Logging, monitoring, and alerting programs are some of the most critical elements of any security and compliance program, but traditional approaches for implementing and upgrading these capabilities are often noisy, expensive, and laborious.
Traditional Alerting Approaches are Failing
During program assessments, we find that a lot of clients are generating so many alerts that they simply do not have the staff to look into each of them. Usually, these situations are a result of the following approach, which I refer to as the ‘traditional’ approach:
- Purchase a tool with the most security and compliance correlation capabilities
- Connect it to all possible systems
- Enable all of the alerts that apply to the environment
- Get overwhelmed by the volume of alerts
- Try to tune back the alerts over time, but never make real headway because so much time is spent responding to alerts
From Security Information and Event Management (SIEM) systems to intrusion detection to file integrity monitoring, many organizations are generating a lot of alerts that simply never get reviewed. While there is some value in enabling effective forensics after an issue has occurred, it often fails to live up to the initial value proposition of empowering teams to identify and disrupt active attacks.
The main challenge here is not the tools or the people, it’s the approach. Like learning to swim by diving into choppy deep-sea waters or learning to ride a horse by climbing onto a wild mustang, alerts based on complex correlations of multiple sources that are designed to identify highly technical environmental issues might not be the best place to start. We have all heard the saying the enemy of good is perfect. Attempting to develop a monitoring program that covers everything is challenging and often takes so long to establish that by the time it is in place, the environment has changed and the monitoring program no longer covers what it should.
An analogy we often use is a treadmill. You can go out and buy the best treadmill in the world, but it won’t have any benefit to your health unless you use it—and use it as part of an overall program. Understanding your overall security program and how monitoring and alerting can fit into that is essential. Without a solid understanding of your risks, data, and processes, it is challenging to know what is most important to monitor.

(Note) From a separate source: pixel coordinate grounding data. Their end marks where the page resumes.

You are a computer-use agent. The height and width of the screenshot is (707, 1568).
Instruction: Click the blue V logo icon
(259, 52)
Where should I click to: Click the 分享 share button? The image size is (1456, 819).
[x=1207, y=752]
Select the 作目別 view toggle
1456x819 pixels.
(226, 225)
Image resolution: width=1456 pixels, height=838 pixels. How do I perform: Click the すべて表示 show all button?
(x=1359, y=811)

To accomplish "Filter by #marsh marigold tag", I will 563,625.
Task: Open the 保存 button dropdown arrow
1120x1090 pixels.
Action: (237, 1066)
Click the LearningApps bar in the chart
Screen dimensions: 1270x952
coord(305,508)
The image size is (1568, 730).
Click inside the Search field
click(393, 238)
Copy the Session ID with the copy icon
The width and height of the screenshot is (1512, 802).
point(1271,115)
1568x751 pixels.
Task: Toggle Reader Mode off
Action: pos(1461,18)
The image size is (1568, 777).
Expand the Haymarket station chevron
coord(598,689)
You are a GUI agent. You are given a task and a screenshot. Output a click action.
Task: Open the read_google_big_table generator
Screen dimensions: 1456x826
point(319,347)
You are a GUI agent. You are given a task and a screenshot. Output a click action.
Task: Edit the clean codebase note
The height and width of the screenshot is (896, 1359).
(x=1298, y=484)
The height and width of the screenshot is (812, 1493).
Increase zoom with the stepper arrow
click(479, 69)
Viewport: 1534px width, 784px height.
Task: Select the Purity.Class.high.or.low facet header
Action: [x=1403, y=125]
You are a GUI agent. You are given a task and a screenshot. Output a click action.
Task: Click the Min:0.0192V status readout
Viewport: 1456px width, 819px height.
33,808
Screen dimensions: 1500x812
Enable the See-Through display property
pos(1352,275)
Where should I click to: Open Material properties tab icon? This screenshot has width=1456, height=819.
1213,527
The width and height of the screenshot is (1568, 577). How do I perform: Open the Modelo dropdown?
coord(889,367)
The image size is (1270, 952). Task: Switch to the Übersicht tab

Align With the Business (Processes)
The good news is that whether you are building out new alerting processes or looking to improve existing ones, you can build some very good and very simple alerts based on how your organization has implemented its business processes, and you don’t need to throw out everything you’ve already done.
For instance, pretend you have an environment with a few administrators, a few privileged service accounts, and a handful of helpdesk accounts. Now, also pretend that there is a rule/process/policy in place that suggests that only helpdesk team members should create new accounts – admins and service accounts generally never create accounts. In this scenario, it is probably extremely easy to set up an alert that triggers whenever a non-helpdesk account is used to create a new account. Since this should only happen on an exception basis, the alert is not very noisy. Also, in this case, we may want to send these alerts to the administrators as well as to a central security team. This helps the admins stay aware of exception-oriented activity in their systems and could even allow them to proactively ‘call off’ the security team if the account was a legitimate process exception that they had to perform.
Because adversaries are not necessarily experts on your internal business processes, these kinds of exception-based, business-process-oriented alerting mechanisms can be extremely effective in identifying abnormal activity without overwhelming response teams.
Additionally, because the managers responsible for specific individuals and/or processes are often uniquely suited to help identify indicators of compromise concerning their areas of responsibility, it can be a good idea to interview them to ensure that alerts related to their areas are effectively and comprehensively designed.
Furthermore, these managers are often highly interested in unexpected activity related to their areas. Because they are often aware of legitimate process exceptions, we have seen organizations have great success in utilizing business managers as the first tier of analysis for alerts related to their processes.
Slow and Steady Wins the Race
Lastly, these rules should be built out slowly over time as a part of a program that continuously improves, they should not be implemented all at once as a single project. This will allow the alerting teams and processes to grow naturally over time.
It is also important to continuously review the monitoring and alerting processes to ensure that the rules are still effective for addressing their intended risks, and to ensure that new technologies are added to your monitoring and alerting processes.
Whether it is related to how data is flowing, who is executing sensitive system actions, or detecting unusual behavior in communication platforms, implementing business process-oriented alerts can significantly improve the quality of your alerting program. Additionally, if you leverage internal business expertise and build out these alerts over time you can make these improvements without major outlays of time or money.